Undoubtedly, the complaint above quoted complies with this statute, and the record herein raises as the first question of law to be considered an inquiry whether the allegations of the notice must correspond to the proof contained in the record with the strictness of a criminal proceeding. ^

In my judgment, such accuracy is not necessary. This is a statute for the regulation of business men, to be administered by business men, and, whenever the substance of the complaint is fairly shown to be proved, punishment should not be aborted by the incautious or unnecessary use of technical legal phrases in the notice of hearing. Thus, if, in this case, the notice had avoided the use of the words “fraudulently converted,” and merely stated the uncontradicted facts, it would in my judgment have been a sufficient complaint. Therefore in my opinion.the prime inquiry is, not whether there was a technical conversion of the check, but whether Corsi was guilty of misconduct as a custom house broker in doing what he is shown to have done.

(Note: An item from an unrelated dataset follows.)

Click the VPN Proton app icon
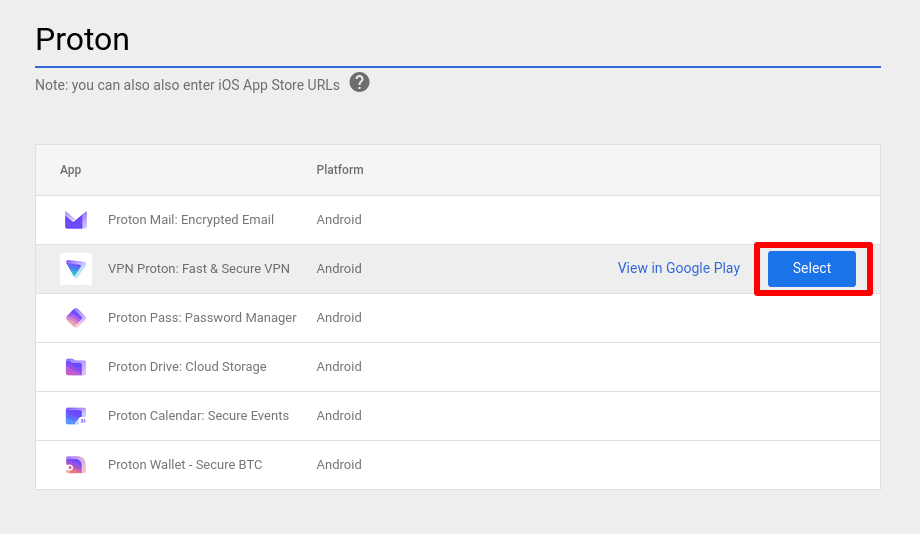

[3] In my judgment he was guilty of misconduct, and on this ground alone the proceedings should be confirmed.

[4, 5] But even if it be held that, since fraudulent conversion is charged, fraudulent conversion must be proved with the strictness of criminal proceedings, I am of opinion that it is well proved, unless this court is to assume under the statute to differ in questions of fact with the collector as the trial officer. As to this, it is my judgment that in practice under this statute tile finding- of the collector on all questions of fact should be treated like the verdict of a jury, and neither the Secretary of the Treasury nor this court should vary or disturb such findings if there be any evidence in support thereof. Applying this test to the proceeding, there is certainly evidence from which it may well be inferred that Corsi took this check for the purpose of getting out of it a private debt of his own, whereas, the 'money should have gone through the corporation books and been subject only to offsets justly advanced by the corporation; and on this view there was a conversion of something belonging to Corsi, Zumsteg & Co.

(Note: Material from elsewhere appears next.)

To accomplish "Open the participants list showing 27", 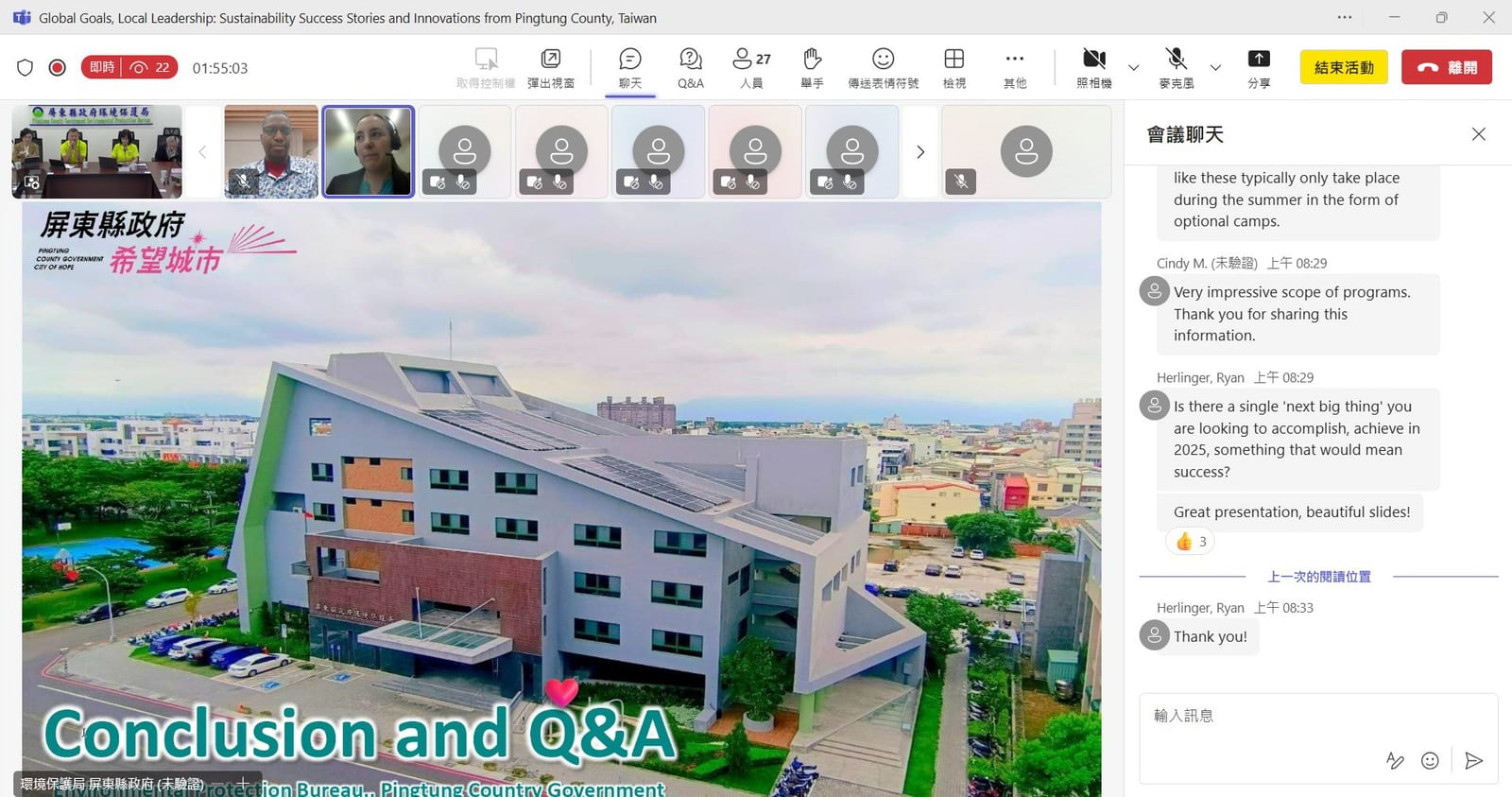I will 751,68.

. There is also evidence from which it might well be inferred that Corsi wanted money for his own purposes, that Piero did not owe him anything, and that his real intent was to withhold payment from Piero as long as possible in order to supply his immediate (and it is hoped temporary) necessities. If this be the truth, then it is a fair inference of fact that there was a conversion of something that belonged to Piero.

It is therefore concluded:

(1) That this charge is laid with unnecessary particularity.

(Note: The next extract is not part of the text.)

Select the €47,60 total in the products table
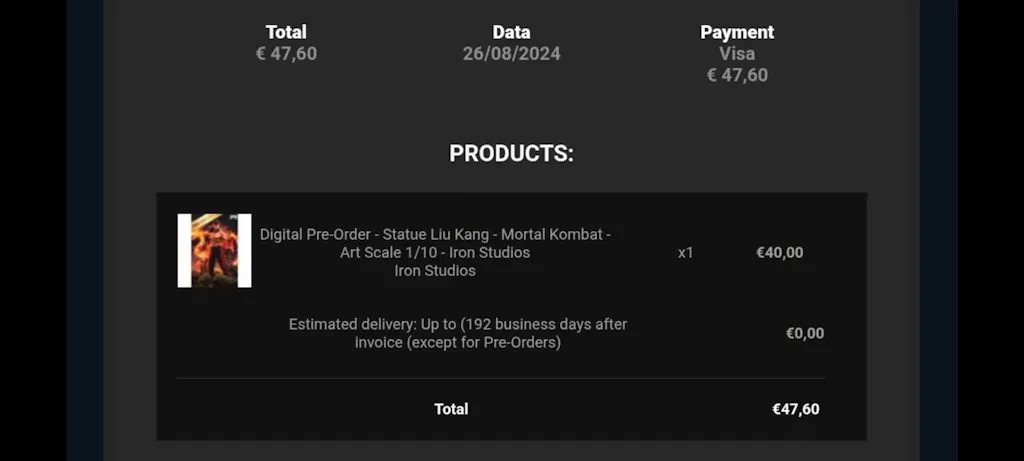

[997]*997(2) That improper conduct by Corsi is abundantly proven.

(3) That even if the charge must be proven as laid by legal evidence and “without variance” as that expression is used in the criminal law, there is enough evidence to warrant the submission of a charge of fraudulent conversion to a jury.

(4) The collector having found against Corsi on sufficient evidence, this court will not disturb the collector’s finding of fact.

(5) On this record, however, if I were sitting as a trial judge I would come to the same conclusion as did the collector.

The revocation of license is confirmed.